Tubular lanyards are cylindrical rather than flat — the polyester forms a tube shape. They're less comfortable against the neck than flat lanyards and less popular for long-wear events. Better suited for simple branded keyrings than name badge applications.
Nylon lanyards have a slight sheen and a softer feel than polyester. The print quality on nylon can be slightly less vibrant, but the material feels more premium in the hand. Used in higher-end corporate and conference settings where the feel of the lanyard matters.
Eco lanyards made from recycled PET, bamboo, or organic cotton are available for events where sustainability is a communication priority. Certifications vary — ask for specifics if you're making a sustainability claim.
Clip attachments
The clip at the end of the lanyard determines what it holds and how securely. The main options:
- Bulldog clip: A strong spring clip that grips badges, cards, and passes firmly. The most secure option for heavy or thick badge holders.
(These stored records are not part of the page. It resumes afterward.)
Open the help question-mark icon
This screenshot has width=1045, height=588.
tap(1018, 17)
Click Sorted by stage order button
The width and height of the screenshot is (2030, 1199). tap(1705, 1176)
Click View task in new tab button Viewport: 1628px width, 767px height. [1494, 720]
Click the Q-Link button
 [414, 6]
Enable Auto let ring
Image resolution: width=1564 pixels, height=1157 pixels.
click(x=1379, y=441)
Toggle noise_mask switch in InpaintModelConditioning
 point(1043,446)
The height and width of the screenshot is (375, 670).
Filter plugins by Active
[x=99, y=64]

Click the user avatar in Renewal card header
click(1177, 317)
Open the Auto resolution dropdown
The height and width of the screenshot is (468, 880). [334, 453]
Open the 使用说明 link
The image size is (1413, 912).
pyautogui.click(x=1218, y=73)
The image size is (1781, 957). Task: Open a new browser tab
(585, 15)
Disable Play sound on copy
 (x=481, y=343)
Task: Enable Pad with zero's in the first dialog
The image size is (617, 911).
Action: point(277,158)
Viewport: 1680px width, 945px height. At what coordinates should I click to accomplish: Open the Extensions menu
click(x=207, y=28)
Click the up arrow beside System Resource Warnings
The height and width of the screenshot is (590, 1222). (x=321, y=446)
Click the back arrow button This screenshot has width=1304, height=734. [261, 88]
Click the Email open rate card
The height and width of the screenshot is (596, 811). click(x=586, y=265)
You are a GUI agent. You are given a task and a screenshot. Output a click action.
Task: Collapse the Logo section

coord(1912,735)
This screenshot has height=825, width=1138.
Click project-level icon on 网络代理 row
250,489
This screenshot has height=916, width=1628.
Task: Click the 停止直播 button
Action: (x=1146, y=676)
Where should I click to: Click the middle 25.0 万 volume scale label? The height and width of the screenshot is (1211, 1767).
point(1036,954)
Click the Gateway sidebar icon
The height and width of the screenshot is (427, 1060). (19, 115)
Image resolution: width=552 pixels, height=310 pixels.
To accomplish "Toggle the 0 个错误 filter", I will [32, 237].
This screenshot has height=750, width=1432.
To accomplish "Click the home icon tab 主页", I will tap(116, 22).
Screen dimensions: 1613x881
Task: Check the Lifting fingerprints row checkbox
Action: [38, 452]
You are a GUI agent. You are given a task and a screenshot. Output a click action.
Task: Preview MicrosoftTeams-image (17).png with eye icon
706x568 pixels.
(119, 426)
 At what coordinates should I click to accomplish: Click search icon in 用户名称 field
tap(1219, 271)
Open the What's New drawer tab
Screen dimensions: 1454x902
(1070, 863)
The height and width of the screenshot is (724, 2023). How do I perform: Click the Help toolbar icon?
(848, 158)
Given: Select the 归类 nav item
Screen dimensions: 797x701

- Swivel clip (lobster claw): A rotating metal clip that attaches to keyrings, badge reels, or loops. Common in corporate and workplace applications.
- Safety breakaway: A connector that releases under pressure to prevent injury if the lanyard is caught or pulled. Recommended for any event where participants are physically active — sports events, festivals, children's events. Often required by workplace health and safety guidelines in some industries.
- Badge reel: A retractable reel that extends and retracts. Popular in workplace access card applications. Less common for single-event use.
Always specify a safety breakaway for events involving movement. It's a small detail that matters.
Badge holders and ID cards
The badge holder is what the lanyard carries. The main options:
PVC card holders (portrait or landscape): Clear plastic sleeves that hold a printed card. Standard for most conference and event applications. Specify the orientation (portrait vs landscape) when ordering — it affects how the lanyard clip attaches.
Rigid badge holders: Harder plastic frames, often with a metal clip. More durable and professional-looking than soft PVC sleeves. Better for multi-day events or reusable badge systems.
Printed rigid badges: Engraved or printed directly on a hard badge — no sleeve required. More permanent, more premium. Common in workplace and membership contexts where the badge has long-term use rather than event-only use.
The ID card itself
For most events, the name badge is printed in-house on a standard 86mm × 54mm card (credit card size) or a larger conference badge. A few things that make a significant difference to the finished look:
- Print at 300dpi. Low-resolution name badge printing looks amateurish at close range — exactly where a name badge is read.
- Use a consistent template with your event branding. Don't mix fonts or layouts across different badge types (delegate vs speaker vs staff).
- Include only what's necessary: name, organisation, role (if relevant). A badge overloaded with information is harder to read at a glance.
Minimum quantities and lead times
Custom dye-sublimated lanyards: typically 50–100 unit minimum. Production and shipping: 10–15 business days from artwork approval. For large conference orders (500+), allow 3–4 weeks.
Order your lanyards at the same time as your other event collateral. They're often the item that gets left to last and then rushed — with predictable results.